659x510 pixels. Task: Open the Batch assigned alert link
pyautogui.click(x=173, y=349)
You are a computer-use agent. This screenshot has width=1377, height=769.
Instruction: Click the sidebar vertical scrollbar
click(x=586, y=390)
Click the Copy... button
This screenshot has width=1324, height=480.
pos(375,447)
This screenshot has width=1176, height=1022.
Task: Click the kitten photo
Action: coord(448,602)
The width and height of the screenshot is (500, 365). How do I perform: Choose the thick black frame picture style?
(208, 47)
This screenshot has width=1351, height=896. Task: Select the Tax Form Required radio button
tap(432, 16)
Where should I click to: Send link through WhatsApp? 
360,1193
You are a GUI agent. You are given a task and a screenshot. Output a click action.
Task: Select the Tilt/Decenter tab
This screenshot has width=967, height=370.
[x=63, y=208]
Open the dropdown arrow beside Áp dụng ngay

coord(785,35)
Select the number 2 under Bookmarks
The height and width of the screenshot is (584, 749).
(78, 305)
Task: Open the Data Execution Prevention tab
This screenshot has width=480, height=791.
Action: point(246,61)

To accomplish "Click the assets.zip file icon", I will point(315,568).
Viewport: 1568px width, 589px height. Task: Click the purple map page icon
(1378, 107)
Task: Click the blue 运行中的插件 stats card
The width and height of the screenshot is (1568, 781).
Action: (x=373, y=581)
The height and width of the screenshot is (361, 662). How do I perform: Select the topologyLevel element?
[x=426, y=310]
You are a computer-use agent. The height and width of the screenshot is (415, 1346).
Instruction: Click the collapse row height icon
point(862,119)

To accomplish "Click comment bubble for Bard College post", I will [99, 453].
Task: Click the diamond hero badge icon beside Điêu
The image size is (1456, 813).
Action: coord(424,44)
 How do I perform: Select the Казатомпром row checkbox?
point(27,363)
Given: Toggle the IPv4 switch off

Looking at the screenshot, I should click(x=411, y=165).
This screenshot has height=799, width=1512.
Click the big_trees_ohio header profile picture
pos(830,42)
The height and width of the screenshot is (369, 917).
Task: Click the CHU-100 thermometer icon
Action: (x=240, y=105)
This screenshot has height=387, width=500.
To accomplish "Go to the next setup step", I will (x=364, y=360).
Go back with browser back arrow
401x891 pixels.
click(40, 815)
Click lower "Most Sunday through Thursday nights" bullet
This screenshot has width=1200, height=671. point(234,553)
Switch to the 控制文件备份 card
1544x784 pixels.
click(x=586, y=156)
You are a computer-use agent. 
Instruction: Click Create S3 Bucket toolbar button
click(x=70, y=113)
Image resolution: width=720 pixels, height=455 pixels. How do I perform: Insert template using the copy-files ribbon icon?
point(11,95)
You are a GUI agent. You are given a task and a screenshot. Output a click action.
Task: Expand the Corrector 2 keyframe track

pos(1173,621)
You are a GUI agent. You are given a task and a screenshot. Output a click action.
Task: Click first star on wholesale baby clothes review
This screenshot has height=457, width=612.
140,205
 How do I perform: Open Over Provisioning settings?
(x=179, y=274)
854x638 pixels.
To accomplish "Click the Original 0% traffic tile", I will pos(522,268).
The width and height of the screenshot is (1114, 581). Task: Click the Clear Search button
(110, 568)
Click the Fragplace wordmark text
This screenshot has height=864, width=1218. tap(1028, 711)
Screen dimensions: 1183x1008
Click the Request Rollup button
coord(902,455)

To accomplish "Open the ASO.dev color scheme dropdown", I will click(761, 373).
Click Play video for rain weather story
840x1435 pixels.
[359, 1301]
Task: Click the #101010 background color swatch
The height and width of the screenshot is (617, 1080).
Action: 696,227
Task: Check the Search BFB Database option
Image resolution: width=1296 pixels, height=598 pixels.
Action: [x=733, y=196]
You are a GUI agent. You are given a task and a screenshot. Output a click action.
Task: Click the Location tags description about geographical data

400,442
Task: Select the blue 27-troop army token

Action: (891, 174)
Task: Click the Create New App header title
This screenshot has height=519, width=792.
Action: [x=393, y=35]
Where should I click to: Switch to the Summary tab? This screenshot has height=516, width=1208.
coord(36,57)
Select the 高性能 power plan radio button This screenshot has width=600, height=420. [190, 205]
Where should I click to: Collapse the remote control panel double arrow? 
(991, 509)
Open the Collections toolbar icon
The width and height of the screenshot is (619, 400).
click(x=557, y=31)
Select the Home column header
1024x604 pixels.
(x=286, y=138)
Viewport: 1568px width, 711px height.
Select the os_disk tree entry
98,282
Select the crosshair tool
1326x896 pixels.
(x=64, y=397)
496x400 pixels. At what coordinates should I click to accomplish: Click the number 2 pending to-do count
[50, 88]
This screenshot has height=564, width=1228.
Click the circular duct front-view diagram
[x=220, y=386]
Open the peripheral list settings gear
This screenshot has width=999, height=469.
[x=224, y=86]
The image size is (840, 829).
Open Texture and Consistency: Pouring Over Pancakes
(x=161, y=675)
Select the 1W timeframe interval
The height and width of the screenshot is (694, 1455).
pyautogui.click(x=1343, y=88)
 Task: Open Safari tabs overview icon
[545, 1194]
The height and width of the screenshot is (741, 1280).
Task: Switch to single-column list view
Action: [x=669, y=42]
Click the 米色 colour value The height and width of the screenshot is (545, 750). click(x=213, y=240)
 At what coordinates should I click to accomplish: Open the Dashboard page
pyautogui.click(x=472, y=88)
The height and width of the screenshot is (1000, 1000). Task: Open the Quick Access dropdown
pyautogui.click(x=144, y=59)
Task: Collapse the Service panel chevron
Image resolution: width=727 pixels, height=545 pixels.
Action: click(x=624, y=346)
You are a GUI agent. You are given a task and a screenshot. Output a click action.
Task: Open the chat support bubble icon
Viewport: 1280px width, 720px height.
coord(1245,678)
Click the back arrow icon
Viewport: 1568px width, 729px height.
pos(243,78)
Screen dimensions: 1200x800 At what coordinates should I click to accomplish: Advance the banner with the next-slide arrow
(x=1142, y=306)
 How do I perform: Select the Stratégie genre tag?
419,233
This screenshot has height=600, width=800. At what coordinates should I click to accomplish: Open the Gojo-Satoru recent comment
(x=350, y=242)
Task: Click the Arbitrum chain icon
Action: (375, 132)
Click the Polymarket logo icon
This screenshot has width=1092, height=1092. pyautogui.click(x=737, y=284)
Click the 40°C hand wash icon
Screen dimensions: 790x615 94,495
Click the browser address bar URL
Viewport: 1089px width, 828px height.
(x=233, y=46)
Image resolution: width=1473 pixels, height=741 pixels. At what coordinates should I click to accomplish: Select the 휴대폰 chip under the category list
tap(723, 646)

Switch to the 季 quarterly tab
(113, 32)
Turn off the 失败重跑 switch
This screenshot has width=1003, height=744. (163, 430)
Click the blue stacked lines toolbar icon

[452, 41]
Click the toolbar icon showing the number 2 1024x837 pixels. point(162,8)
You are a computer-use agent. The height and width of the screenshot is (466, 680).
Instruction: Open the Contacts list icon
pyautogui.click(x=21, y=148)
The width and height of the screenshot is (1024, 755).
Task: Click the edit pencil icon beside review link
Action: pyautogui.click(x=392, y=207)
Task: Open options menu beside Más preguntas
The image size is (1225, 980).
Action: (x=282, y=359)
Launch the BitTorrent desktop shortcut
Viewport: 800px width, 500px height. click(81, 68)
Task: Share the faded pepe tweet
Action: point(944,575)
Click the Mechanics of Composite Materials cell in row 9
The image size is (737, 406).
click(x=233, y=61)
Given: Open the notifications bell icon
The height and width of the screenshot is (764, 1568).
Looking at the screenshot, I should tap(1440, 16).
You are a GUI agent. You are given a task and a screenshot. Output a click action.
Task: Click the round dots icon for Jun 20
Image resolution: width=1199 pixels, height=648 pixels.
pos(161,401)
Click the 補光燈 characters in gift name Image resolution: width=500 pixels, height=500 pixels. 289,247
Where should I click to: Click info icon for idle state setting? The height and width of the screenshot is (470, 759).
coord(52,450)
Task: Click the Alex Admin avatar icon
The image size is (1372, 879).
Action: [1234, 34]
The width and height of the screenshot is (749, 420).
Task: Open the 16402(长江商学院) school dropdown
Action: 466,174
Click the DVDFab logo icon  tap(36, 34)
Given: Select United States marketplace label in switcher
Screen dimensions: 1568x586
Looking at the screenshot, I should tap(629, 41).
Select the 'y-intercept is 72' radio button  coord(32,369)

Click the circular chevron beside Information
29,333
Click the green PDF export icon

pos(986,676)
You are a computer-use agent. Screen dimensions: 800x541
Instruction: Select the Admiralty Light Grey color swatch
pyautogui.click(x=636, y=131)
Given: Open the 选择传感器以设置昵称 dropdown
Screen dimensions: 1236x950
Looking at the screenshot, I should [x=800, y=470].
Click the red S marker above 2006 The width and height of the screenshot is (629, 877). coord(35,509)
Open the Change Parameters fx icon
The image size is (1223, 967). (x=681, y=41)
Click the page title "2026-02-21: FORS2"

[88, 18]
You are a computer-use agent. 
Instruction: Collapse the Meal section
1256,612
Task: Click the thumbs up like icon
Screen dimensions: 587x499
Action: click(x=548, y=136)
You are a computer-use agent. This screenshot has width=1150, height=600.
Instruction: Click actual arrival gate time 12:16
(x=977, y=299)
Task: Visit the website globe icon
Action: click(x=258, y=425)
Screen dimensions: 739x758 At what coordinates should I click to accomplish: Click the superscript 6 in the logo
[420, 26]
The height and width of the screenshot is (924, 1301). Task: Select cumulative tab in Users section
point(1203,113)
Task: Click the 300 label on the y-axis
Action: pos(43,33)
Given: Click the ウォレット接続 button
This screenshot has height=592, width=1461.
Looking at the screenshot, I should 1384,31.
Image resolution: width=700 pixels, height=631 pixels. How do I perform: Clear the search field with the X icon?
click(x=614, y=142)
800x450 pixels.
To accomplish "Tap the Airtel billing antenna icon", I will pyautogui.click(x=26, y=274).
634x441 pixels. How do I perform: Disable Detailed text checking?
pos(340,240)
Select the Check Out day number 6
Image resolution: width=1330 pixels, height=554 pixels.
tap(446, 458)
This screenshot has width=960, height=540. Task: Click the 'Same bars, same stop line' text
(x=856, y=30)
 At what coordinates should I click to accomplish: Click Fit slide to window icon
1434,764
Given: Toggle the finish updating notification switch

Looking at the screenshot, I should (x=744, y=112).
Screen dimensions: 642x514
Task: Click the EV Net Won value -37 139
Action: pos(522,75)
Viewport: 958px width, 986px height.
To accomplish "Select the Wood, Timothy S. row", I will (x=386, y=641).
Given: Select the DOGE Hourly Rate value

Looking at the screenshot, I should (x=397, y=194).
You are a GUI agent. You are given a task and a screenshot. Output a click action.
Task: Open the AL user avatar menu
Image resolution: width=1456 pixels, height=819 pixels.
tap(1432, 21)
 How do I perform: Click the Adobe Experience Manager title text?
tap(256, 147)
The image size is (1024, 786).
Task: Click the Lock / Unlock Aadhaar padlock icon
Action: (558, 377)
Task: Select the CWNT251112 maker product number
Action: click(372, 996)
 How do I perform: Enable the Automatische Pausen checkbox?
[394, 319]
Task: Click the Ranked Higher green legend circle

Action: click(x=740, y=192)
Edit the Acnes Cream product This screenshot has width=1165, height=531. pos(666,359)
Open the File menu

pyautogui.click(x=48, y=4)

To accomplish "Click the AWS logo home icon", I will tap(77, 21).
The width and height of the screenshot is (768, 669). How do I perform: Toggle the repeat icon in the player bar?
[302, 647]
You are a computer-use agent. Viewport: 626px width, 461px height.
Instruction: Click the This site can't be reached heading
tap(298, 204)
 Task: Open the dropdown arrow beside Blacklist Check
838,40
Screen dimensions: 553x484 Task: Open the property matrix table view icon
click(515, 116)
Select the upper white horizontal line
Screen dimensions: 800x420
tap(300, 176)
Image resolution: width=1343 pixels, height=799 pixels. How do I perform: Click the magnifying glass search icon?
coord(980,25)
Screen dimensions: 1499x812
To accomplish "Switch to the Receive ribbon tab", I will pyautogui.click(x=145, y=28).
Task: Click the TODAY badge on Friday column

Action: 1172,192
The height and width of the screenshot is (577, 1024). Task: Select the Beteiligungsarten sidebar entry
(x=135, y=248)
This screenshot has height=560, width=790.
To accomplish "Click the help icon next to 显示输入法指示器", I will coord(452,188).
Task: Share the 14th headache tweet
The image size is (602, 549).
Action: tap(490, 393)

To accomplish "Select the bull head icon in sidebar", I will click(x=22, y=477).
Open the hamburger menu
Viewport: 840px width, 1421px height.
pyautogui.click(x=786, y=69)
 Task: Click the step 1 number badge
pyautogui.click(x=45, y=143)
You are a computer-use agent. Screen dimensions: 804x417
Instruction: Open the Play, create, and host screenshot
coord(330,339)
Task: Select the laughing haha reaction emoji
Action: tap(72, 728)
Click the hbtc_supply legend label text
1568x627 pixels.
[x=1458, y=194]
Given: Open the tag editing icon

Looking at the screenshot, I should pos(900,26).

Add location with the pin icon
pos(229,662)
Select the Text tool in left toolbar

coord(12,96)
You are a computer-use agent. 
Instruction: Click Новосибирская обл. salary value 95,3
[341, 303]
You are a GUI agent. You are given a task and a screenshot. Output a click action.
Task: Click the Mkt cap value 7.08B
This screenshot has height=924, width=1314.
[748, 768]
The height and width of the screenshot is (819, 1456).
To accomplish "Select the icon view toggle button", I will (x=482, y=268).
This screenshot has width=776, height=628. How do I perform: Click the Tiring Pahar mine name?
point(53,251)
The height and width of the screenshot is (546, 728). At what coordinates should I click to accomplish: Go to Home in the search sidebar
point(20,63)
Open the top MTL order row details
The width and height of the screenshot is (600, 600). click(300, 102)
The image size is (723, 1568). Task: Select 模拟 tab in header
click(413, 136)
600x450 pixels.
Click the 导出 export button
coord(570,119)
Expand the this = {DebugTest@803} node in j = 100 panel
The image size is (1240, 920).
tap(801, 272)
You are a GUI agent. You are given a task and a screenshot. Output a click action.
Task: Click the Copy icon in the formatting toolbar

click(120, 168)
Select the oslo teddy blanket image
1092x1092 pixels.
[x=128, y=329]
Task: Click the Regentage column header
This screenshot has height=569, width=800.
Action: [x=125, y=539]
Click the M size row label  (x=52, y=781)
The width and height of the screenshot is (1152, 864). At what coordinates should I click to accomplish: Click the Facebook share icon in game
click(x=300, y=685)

━━━━━━

- Exercise details: Among the entries above, locate the lines containing "Switch to the 季 quarterly tab" and "Click the toolbar", and transcribe exactly those two lines and all lines between.

- Task answer:
Switch to the 季 quarterly tab
(113, 32)
Turn off the 失败重跑 switch
This screenshot has width=1003, height=744. (163, 430)
Click the blue stacked lines toolbar icon

[452, 41]
Click the toolbar icon showing the number 2 1024x837 pixels. point(162,8)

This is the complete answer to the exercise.